(Source document):
----------------------------------------
Iran Threatens Retaliation For Cyber Attack At Nuclear Site
Iran say it will retaliate against any country that carries out cyber attacks on its nuclear sites, after there was a fire at its Natanz plant which Iranian officials say may have been caused by cyber sabotage. The Natanz uranium-enrichment site, much of which is underground, is one of several Iranian facilities monitored by inspectors of the International Atomic Energy Agency (IAEA), the UN nuclear watchdog.
Iran's Atomic Energy Organisation initially reported an "incident" had occurred at Natanz, located in the desert in the central province of Isfahan.
Iranian government sources said the cause of the "incident" at the nuclear site had been determined, but "due to security considerations" it would be announced at a convenient time. It later published a photo of a one-storey brick building with its roof and walls partly burned. A door hanging off its hinges suggested there had been an explosion inside the building.
"Responding to cyber-attacks is part of the country's defence might. If it is proven that our country has been targeted by a cyber-attack, we will respond," civil defence chief Gholamreza Jalali told state TV. An article by state news agency IRNA addressed what it called the possibility of sabotage by enemies such as Israel and the United States, although it stopped short of accusing either directly.
Iranian officials have sought to downplay the fire, calling it only an “incident” that affected an “industrial shed.”
However, a released photo and video of the site broadcast by Iranian state television showed a two-story brick building with scorch marks and its roof apparently destroyed.
----------------------------------------
(Task set):
A. Copy the Natanz article verbatim between "Iran Threatens Retaliation" and "UN nuclear watchdog.", inclusive.
B. Please continue the Natanz article from its last sentence.

(Data section):
----------------------------------------
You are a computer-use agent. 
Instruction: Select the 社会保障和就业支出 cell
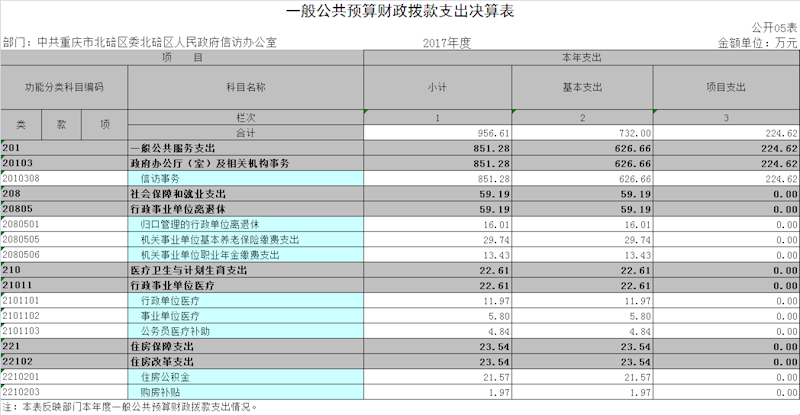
----------------------------------------
(Answers by item number):
A.
Iran Threatens Retaliation For Cyber Attack At Nuclear Site
Iran say it will retaliate against any country that carries out cyber attacks on its nuclear sites, after there was a fire at its Natanz plant which Iranian officials say may have been caused by cyber sabotage. The Natanz uranium-enrichment site, much of which is underground, is one of several Iranian facilities monitored by inspectors of the International Atomic Energy Agency (IAEA), the UN nuclear watchdog.

B.
In 2010, the Stuxnet computer virus, which is widely believed to have been developed by the United States and Israel, was discovered after it was used to attack the Natanz facility. Iranian officials said Israel could have been behind the Natanz incident, but offered no evidence.
Asked about recent incidents reported at strategic Iranian sites, Israeli Prime Minister Benjamin Netanyahu told reporters: "Clearly we can't get into that." The Israeli military and Netanyahu's office, which oversees Israel's foreign intelligence service Mossad, did not immediately respond to Reuters queries on Friday.
The International Atomic Energy Agency (IAEA) said the location of the fire did not contain nuclear materials, and that none of its inspectors was present at the time. "The Agency has been in contact with relevant Iranian authorities to confirm there will be no impact on its safeguards verification activities, which are expected to continue as before," an IAEA said in a statement.
Natanz is the centre-piece of Iran's enrichment program, which Tehran says is only for peaceful purposes. Western intelligence agencies and the IAEA believe it had a coordinated, clandestine nuclear arms program that it halted in 2003.
Iran cut back nuclear work in exchange for the removal of most global sanctions under an accord reached with six world powers in 2015, but has reduced compliance with the deal's restrictions since the United States withdrew in 2018.